* _AIM_
Output these lines word for word, from the first to the last.

* _Word and element locating data_
-=-=-

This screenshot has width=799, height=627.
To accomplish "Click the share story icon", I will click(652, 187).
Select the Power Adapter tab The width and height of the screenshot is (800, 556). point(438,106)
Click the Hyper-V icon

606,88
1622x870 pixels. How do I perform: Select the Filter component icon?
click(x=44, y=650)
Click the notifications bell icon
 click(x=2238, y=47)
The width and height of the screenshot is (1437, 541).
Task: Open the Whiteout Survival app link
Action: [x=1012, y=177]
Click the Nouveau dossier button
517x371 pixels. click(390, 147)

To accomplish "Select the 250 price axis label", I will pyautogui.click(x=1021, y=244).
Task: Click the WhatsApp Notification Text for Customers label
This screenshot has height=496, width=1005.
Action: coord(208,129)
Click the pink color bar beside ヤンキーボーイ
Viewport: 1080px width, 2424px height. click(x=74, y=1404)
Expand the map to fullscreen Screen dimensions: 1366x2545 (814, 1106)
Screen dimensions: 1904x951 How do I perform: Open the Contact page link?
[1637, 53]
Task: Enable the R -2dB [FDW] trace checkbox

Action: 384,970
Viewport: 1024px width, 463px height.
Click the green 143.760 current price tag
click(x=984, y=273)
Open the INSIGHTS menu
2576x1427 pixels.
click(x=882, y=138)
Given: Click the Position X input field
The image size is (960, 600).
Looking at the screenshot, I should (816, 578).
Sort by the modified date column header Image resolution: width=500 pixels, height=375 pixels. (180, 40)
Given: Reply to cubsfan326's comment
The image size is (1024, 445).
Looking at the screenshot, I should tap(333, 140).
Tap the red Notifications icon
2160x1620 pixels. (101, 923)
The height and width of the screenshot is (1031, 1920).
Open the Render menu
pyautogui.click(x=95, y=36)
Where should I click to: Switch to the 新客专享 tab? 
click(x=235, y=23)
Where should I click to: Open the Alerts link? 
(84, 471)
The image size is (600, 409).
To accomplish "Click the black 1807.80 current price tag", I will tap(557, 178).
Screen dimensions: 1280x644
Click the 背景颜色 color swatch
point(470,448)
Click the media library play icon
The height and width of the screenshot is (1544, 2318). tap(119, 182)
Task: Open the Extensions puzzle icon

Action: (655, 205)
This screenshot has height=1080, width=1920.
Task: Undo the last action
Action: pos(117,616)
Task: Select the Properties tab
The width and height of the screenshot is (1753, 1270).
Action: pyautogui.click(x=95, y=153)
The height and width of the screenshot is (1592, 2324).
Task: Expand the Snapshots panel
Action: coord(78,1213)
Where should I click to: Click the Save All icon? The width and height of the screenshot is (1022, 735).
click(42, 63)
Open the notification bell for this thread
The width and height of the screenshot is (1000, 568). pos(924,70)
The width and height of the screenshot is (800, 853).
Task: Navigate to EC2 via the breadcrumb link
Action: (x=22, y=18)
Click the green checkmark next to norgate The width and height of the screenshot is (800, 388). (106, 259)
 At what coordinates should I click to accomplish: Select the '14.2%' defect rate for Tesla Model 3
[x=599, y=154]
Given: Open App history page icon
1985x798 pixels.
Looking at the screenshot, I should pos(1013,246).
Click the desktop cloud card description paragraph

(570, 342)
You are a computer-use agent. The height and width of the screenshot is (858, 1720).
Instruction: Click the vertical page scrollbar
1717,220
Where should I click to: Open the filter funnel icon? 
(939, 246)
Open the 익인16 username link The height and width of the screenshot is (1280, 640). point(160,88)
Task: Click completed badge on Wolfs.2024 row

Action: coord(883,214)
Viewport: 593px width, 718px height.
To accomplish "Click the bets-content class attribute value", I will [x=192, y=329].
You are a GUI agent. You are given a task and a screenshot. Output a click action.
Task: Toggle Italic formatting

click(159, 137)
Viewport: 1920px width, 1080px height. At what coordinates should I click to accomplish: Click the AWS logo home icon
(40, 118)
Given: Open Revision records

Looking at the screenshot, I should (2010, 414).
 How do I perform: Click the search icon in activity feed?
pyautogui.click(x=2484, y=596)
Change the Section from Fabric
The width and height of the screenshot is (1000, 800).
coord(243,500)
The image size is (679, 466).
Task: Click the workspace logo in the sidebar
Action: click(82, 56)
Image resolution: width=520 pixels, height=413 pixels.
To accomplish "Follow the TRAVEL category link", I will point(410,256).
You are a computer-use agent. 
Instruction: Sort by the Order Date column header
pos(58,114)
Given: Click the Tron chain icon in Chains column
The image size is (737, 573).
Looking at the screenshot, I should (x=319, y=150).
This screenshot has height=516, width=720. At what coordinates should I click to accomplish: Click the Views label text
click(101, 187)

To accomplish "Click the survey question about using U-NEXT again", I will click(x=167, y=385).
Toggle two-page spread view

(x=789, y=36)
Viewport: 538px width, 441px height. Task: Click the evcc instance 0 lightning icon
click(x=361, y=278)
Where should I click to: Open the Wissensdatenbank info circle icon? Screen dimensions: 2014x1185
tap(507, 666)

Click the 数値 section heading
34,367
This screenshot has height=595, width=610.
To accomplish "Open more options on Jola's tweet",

-=-=-

* _FINISHED EXERCISE_
This screenshot has width=799, height=627.
To accomplish "Click the share story icon", I will click(652, 187).
Select the Power Adapter tab The width and height of the screenshot is (800, 556). point(438,106)
Click the Hyper-V icon

606,88
1622x870 pixels. How do I perform: Select the Filter component icon?
click(x=44, y=650)
Click the notifications bell icon
 click(x=2238, y=47)
The width and height of the screenshot is (1437, 541).
Task: Open the Whiteout Survival app link
Action: [x=1012, y=177]
Click the Nouveau dossier button
517x371 pixels. click(390, 147)

To accomplish "Select the 250 price axis label", I will pyautogui.click(x=1021, y=244).
Task: Click the WhatsApp Notification Text for Customers label
This screenshot has height=496, width=1005.
Action: coord(208,129)
Click the pink color bar beside ヤンキーボーイ
Viewport: 1080px width, 2424px height. click(x=74, y=1404)
Expand the map to fullscreen Screen dimensions: 1366x2545 (814, 1106)
Screen dimensions: 1904x951 How do I perform: Open the Contact page link?
[1637, 53]
Task: Enable the R -2dB [FDW] trace checkbox

Action: 384,970
Viewport: 1024px width, 463px height.
Click the green 143.760 current price tag
click(x=984, y=273)
Open the INSIGHTS menu
2576x1427 pixels.
click(x=882, y=138)
Given: Click the Position X input field
The image size is (960, 600).
Looking at the screenshot, I should (816, 578).
Sort by the modified date column header Image resolution: width=500 pixels, height=375 pixels. (180, 40)
Given: Reply to cubsfan326's comment
The image size is (1024, 445).
Looking at the screenshot, I should tap(333, 140).
Tap the red Notifications icon
2160x1620 pixels. (101, 923)
The height and width of the screenshot is (1031, 1920).
Open the Render menu
pyautogui.click(x=95, y=36)
Where should I click to: Switch to the 新客专享 tab? 
click(x=235, y=23)
Where should I click to: Open the Alerts link? 
(84, 471)
The image size is (600, 409).
To accomplish "Click the black 1807.80 current price tag", I will tap(557, 178).
Screen dimensions: 1280x644
Click the 背景颜色 color swatch
point(470,448)
Click the media library play icon
The height and width of the screenshot is (1544, 2318). tap(119, 182)
Task: Open the Extensions puzzle icon

Action: (655, 205)
This screenshot has height=1080, width=1920.
Task: Undo the last action
Action: pos(117,616)
Task: Select the Properties tab
The width and height of the screenshot is (1753, 1270).
Action: pyautogui.click(x=95, y=153)
The height and width of the screenshot is (1592, 2324).
Task: Expand the Snapshots panel
Action: coord(78,1213)
Where should I click to: Click the Save All icon? The width and height of the screenshot is (1022, 735).
click(42, 63)
Open the notification bell for this thread
The width and height of the screenshot is (1000, 568). pos(924,70)
The width and height of the screenshot is (800, 853).
Task: Navigate to EC2 via the breadcrumb link
Action: (x=22, y=18)
Click the green checkmark next to norgate The width and height of the screenshot is (800, 388). (106, 259)
 At what coordinates should I click to accomplish: Select the '14.2%' defect rate for Tesla Model 3
[x=599, y=154]
Given: Open App history page icon
1985x798 pixels.
Looking at the screenshot, I should pos(1013,246).
Click the desktop cloud card description paragraph

(570, 342)
You are a computer-use agent. The height and width of the screenshot is (858, 1720).
Instruction: Click the vertical page scrollbar
1717,220
Where should I click to: Open the filter funnel icon? 
(939, 246)
Open the 익인16 username link The height and width of the screenshot is (1280, 640). point(160,88)
Task: Click completed badge on Wolfs.2024 row

Action: coord(883,214)
Viewport: 593px width, 718px height.
To accomplish "Click the bets-content class attribute value", I will [x=192, y=329].
You are a GUI agent. You are given a task and a screenshot. Output a click action.
Task: Toggle Italic formatting

click(159, 137)
Viewport: 1920px width, 1080px height. At what coordinates should I click to accomplish: Click the AWS logo home icon
(40, 118)
Given: Open Revision records

Looking at the screenshot, I should (2010, 414).
 How do I perform: Click the search icon in activity feed?
pyautogui.click(x=2484, y=596)
Change the Section from Fabric
The width and height of the screenshot is (1000, 800).
coord(243,500)
The image size is (679, 466).
Task: Click the workspace logo in the sidebar
Action: click(82, 56)
Image resolution: width=520 pixels, height=413 pixels.
To accomplish "Follow the TRAVEL category link", I will point(410,256).
You are a computer-use agent. 
Instruction: Sort by the Order Date column header
pos(58,114)
Given: Click the Tron chain icon in Chains column
The image size is (737, 573).
Looking at the screenshot, I should (x=319, y=150).
This screenshot has height=516, width=720. At what coordinates should I click to accomplish: Click the Views label text
click(101, 187)

To accomplish "Click the survey question about using U-NEXT again", I will click(x=167, y=385).
Toggle two-page spread view

(x=789, y=36)
Viewport: 538px width, 441px height. Task: Click the evcc instance 0 lightning icon
click(x=361, y=278)
Where should I click to: Open the Wissensdatenbank info circle icon? Screen dimensions: 2014x1185
tap(507, 666)

Click the 数値 section heading
34,367
This screenshot has height=595, width=610.
To accomplish "Open more options on Jola's tweet",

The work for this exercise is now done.